Fruto de um diretor pouco conhecido (Alex Proyas, que depois dirigiu os fracassados “Eu, Robô” e “Presságio”), com atores de pequeno destaque, (excluindo Jennifer Connelly, e nos tempos pós 24 Horas, Kiefer Sutherland) e injustamente acusado de ser uma cópia de Matrix, Dark City fracassou no lançamento. Hoje, é mais um filme Cult – mas que é desconhecido pelo público em geral. Não é de grande ajuda o fato de que tanto o título em português quanto o título original já foram utilizados outras vezes.

“Nossas memórias determinam quem somos?” é a grande pergunta que norteia a trama surreal e claramente inspirada no cinema noir. J. Murdoch (Rufus Sewell, quase sempre um coadjuvante) acorda desorientado em uma banheira de hotel, sem lembrança de quem é ou de onde veio, salvo lembranças vagas de um lugar chamado Shell Beach e da traição da esposa, Emma (Connelly). No quarto, uma prostituta morta. E em seu encalço, uma equipe de detetives liderada por Frank Bumstead (William Hurt).

Até aí, o roteiro parece apenas um mistério policial, mas essa história é um dos pormenores do filme. É sempre noite na cidade sem nome, sem fim e sem sono de Murdoch. Ruas e prédios mudam a cada meia-noite, junto com memórias, nomes e personalidades.  Tudo sob o controle dos misteriosos “estranhos” responsáveis pelo vasto experimento social que é a cidade, com a ajuda involuntária do psiquiatra Daniel Schreber (Kiefer Sutherland).

Dark City é um caso pouco usual: uma história com um “narrador” (ou melhor, um personagem de ponto de vista) cuja percepção é plenamente confiável, mas que ainda assim resulta em uma narrativa altamente dúbia. Afinal, o quão confiável é a história de um homem quando o mundo todo muda ao seu redor, e apenas ele lembra daquilo que o antecedeu? A ideia de que todas as suas lembranças e sua noção de mundo possam ser fabricadas é aterradora. Afinal, como saber o que é real? Como ter certeza do que ocorreu “ontem”, quando a própria ideia de “ontem” pode ser uma mentira?

O destaque na atuação vai para Sutherland – a fala pausada, quase ofegante, indicativa de alguém “com algo a esconder” e que não quer mais guardar segredo diz tudo sobre o personagem. Outra atuação forte – e perturbadora – é Richard O’Brien como um dos estranhos, Mr. Hand, implantado com as memórias que Murdoch deveria ter.

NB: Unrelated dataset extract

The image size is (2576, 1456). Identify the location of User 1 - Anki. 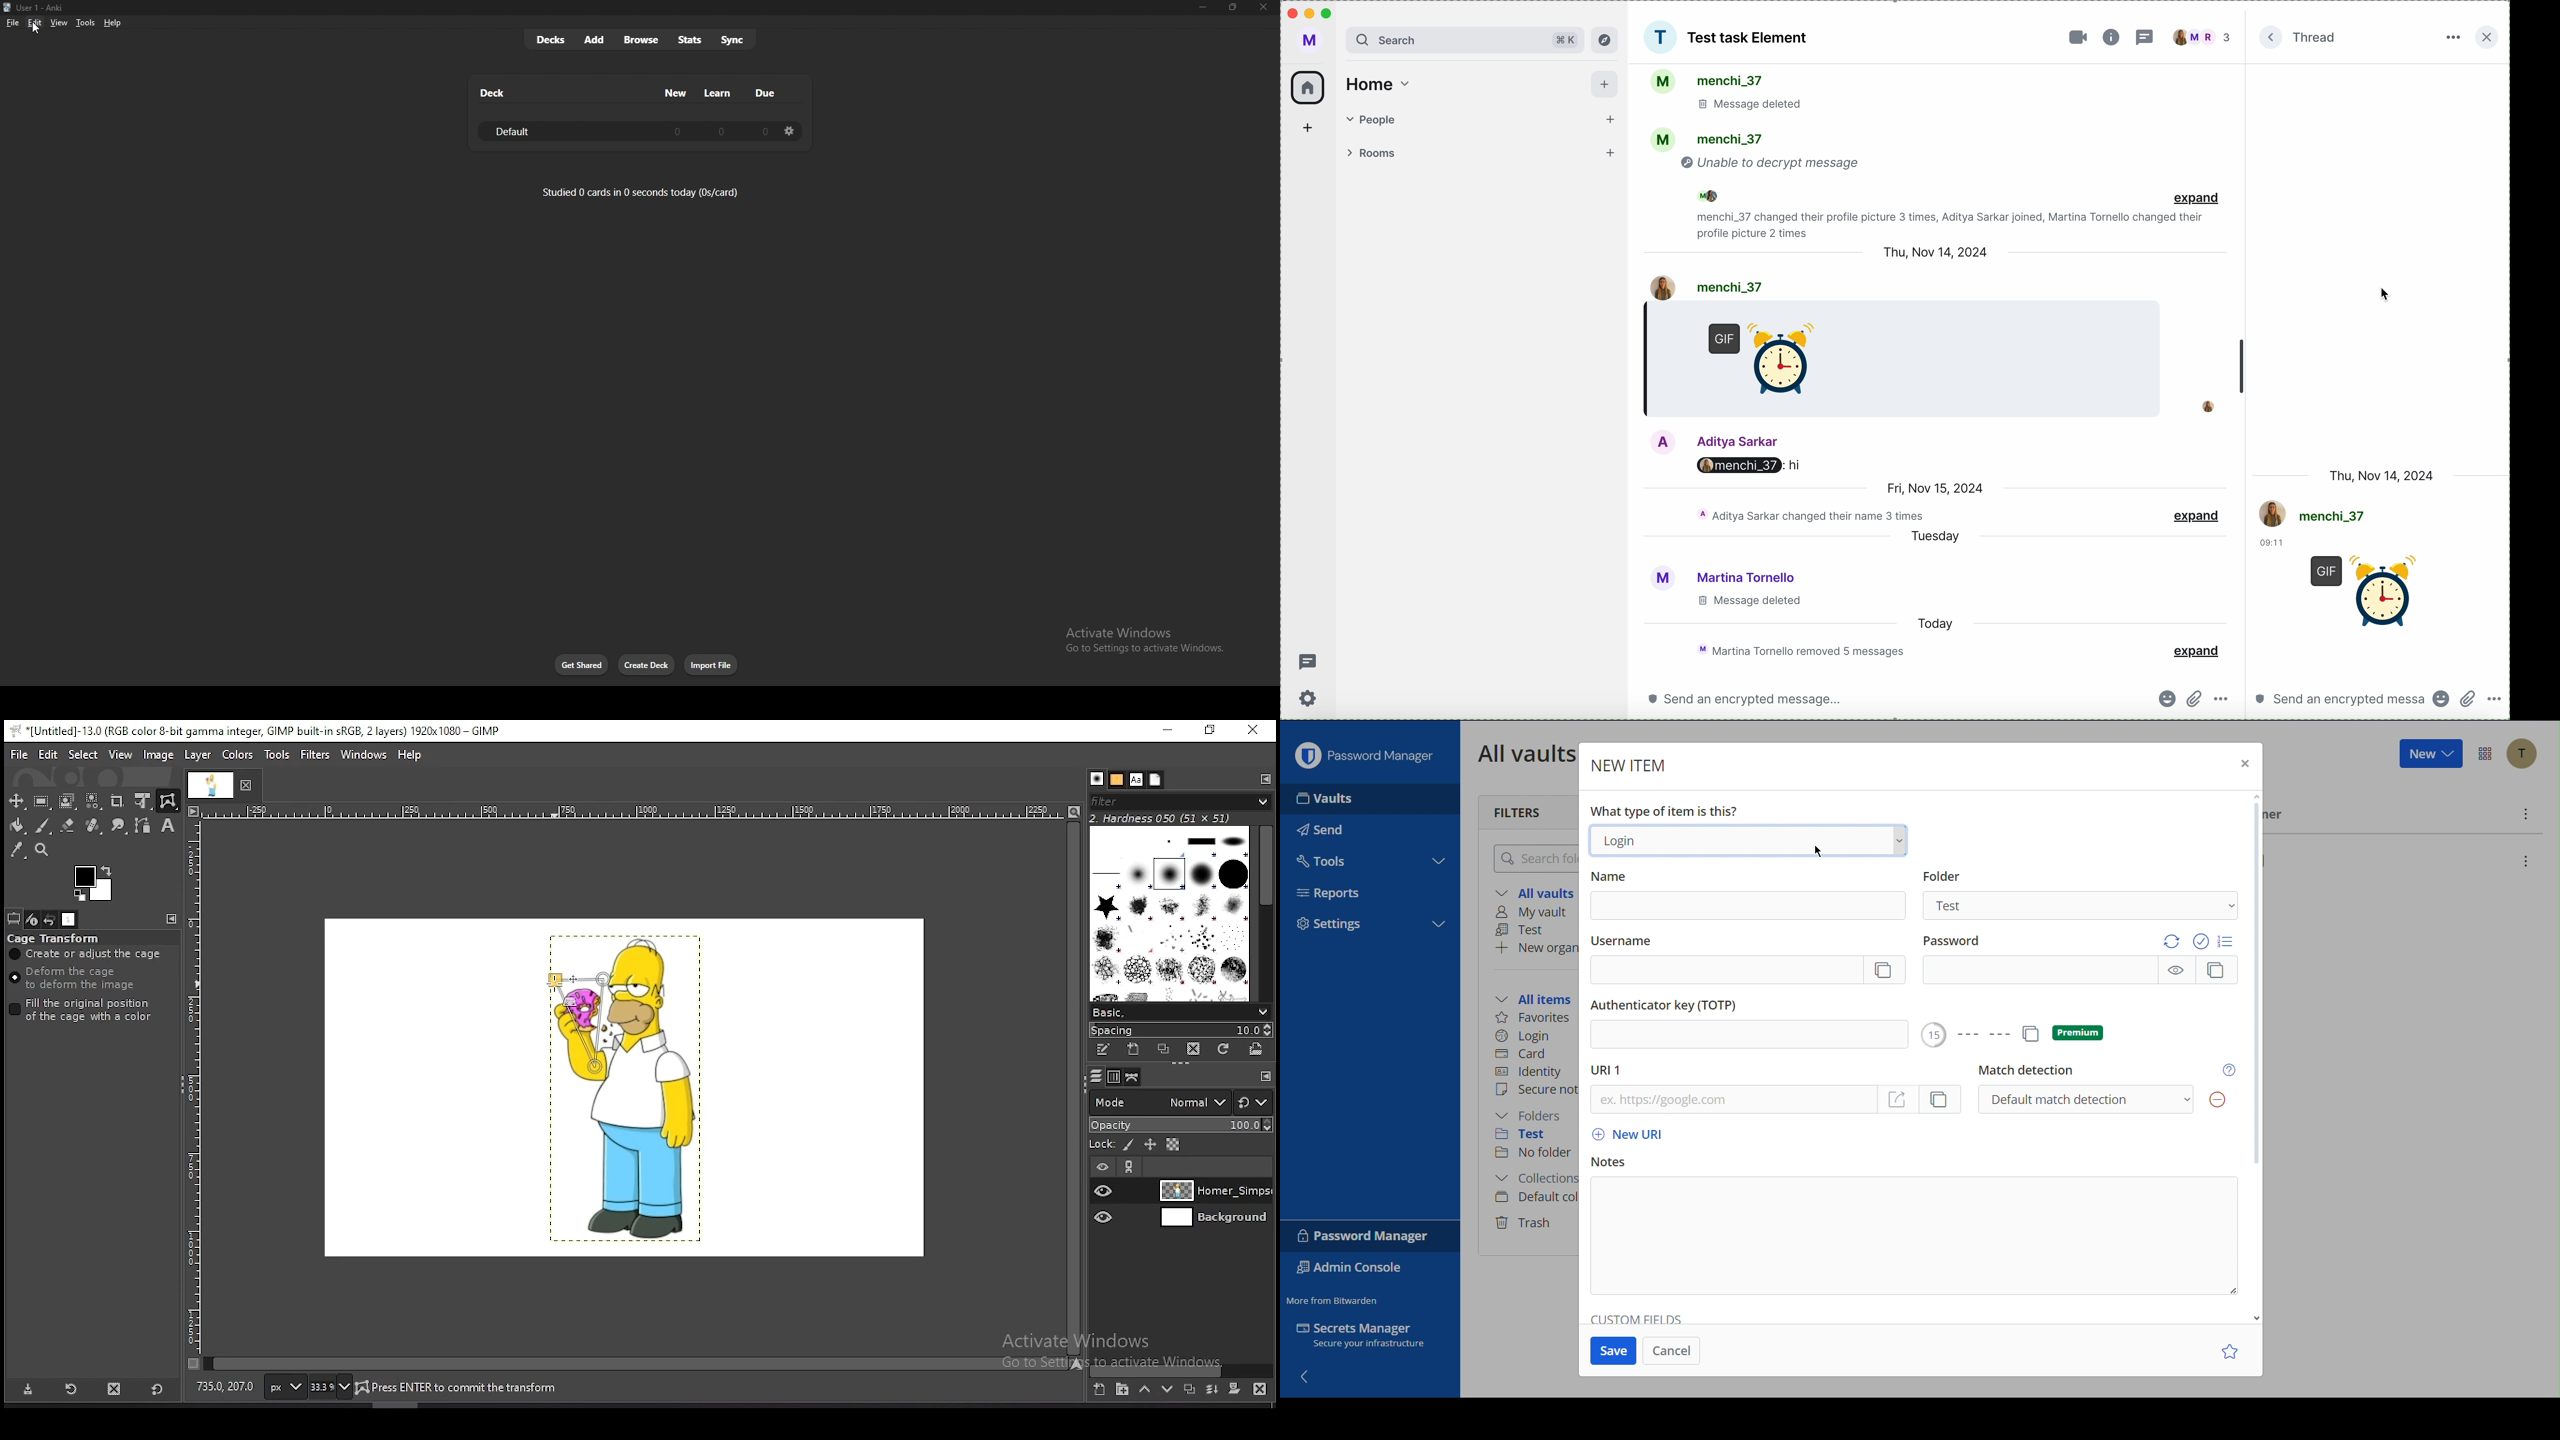
(45, 7).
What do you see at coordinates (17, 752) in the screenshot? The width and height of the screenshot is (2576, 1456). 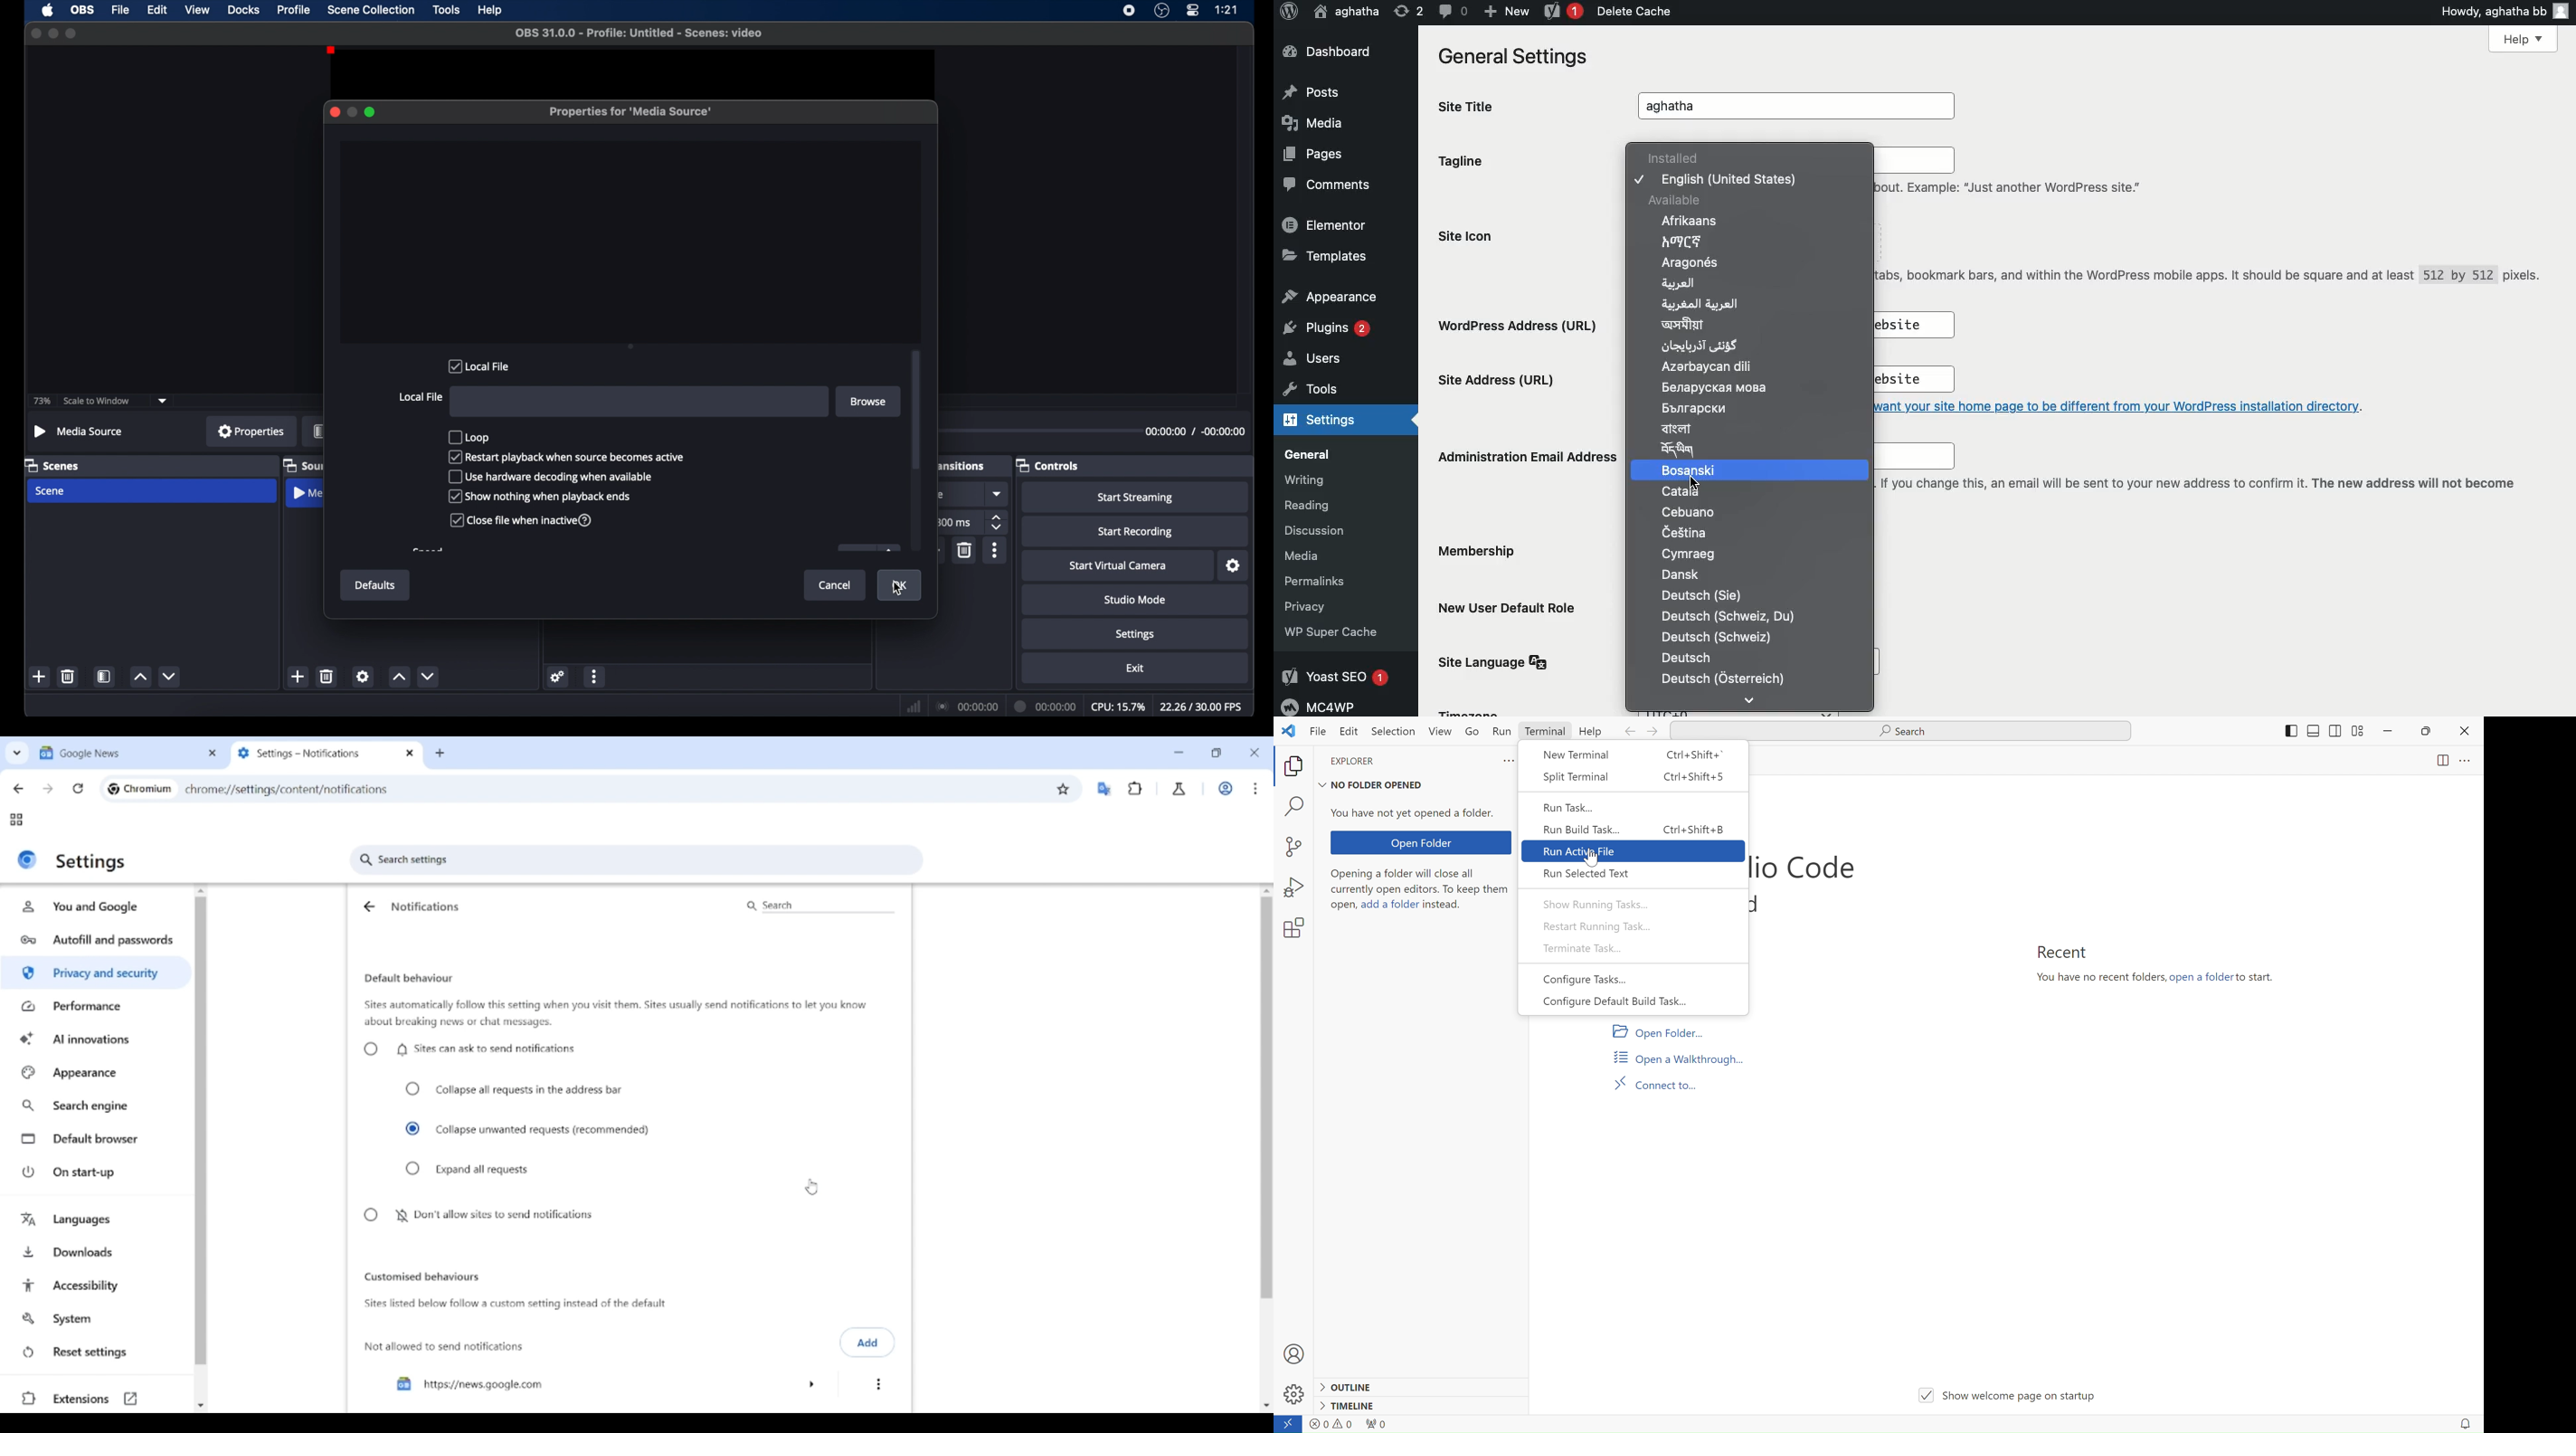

A estética inspirada pelo expressionismo alemão só reforça o ar opressor da “cidade”. O velho cinema também dá as caras no visual dos "estranhos", praticamente uma raça inteira de Orloks (da obra máxima do estilo, Nosferatu). Não é sem motivo que Dark City foi acusado de imitar Matrix – ironicamente, vendo que o filme antecede o clássico dos Wachowski.

Os efeitos visuais são um espetáculo a parte. Desde os pequenos detalhes da "sintonização" de Murdoch com a "cidade", até a belíssima - e aterradora - cena de "reconstrução" da cidade, coisa nunca vista antes no cinema (E que gera uma cena de morte também sem precedentes).  De certa maneira, o envelhecimento dos mesmos apenas os torna melhores: a qualidade mais baixa dos efeitos de 1998 lhes dá um aspecto “falso-mas-nem-tanto” e alucinógeno que talvez fosse perdido em algo mais bem produzido. Um misto de sonho e pesadelo marcado por pequenos sinais de falsidade.

Cidade das Sombras está disponível em DVD, e vale cada minuto. Porém é um filme denso e surreal, e o ar opressor pode não agradar a todos. Sei de muita gente que não iria gostar do filme... e muita gente que iria adorar, se ao menos desse uma chance.